Friday, 12 October 2018

Island 460 - Lingeigh 2, North Uist

This was the second tidal island called Lingeigh that I had visited in the space of a couple of hours off the north coast of North Uist. This Lingeigh is much bigger than its neighbour to the south west.  It is roughly round in shape and about 800 metres in diameter.  It rises to a height of 33 metres above sea level.  It is a mile and half walk from the nearest car park at the cemetery at Hornais. 
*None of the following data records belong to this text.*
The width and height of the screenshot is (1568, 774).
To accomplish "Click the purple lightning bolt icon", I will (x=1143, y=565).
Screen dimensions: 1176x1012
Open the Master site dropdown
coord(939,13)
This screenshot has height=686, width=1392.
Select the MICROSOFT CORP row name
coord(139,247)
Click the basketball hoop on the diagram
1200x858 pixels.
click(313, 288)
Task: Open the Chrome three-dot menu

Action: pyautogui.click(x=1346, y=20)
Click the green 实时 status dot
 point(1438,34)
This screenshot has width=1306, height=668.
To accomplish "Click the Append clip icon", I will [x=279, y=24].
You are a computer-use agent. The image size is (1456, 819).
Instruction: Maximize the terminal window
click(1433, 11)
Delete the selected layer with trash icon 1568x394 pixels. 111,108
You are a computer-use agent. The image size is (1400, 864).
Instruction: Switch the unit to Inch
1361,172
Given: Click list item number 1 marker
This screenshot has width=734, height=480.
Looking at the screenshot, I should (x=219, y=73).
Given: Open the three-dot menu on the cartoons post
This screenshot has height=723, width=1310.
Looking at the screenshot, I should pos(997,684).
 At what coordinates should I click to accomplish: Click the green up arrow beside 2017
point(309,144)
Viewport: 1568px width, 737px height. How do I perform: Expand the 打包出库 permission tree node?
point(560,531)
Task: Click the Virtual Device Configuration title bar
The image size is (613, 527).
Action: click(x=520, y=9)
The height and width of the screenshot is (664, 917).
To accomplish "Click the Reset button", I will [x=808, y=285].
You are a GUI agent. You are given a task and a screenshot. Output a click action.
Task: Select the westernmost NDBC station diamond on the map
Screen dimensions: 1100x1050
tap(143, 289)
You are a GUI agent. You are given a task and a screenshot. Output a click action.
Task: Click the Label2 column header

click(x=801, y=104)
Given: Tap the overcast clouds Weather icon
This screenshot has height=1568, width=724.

The day I visited was a spring tide and it was low tide by the time I reached the island.  The strip of beach that joins Lingeigh to North Uist is only about 200 metres wide at its narrowest point and it doesn't dry out completely: there are some shallow channels of water and some areas of shallow standing water a few centimetres deep to cross. 

Lingeigh is covered in grass, which was ungrazed and therefore quite long.  Cotton grass, buttercups, cuckoo flowers, tormentil, bird's foot trefoil, white clover and silverweed were in flower when I visited.  There was a tern colony on an area of shingle beach about 200 metres to the north east of where I climbed onto the island.  I didn't disturb them.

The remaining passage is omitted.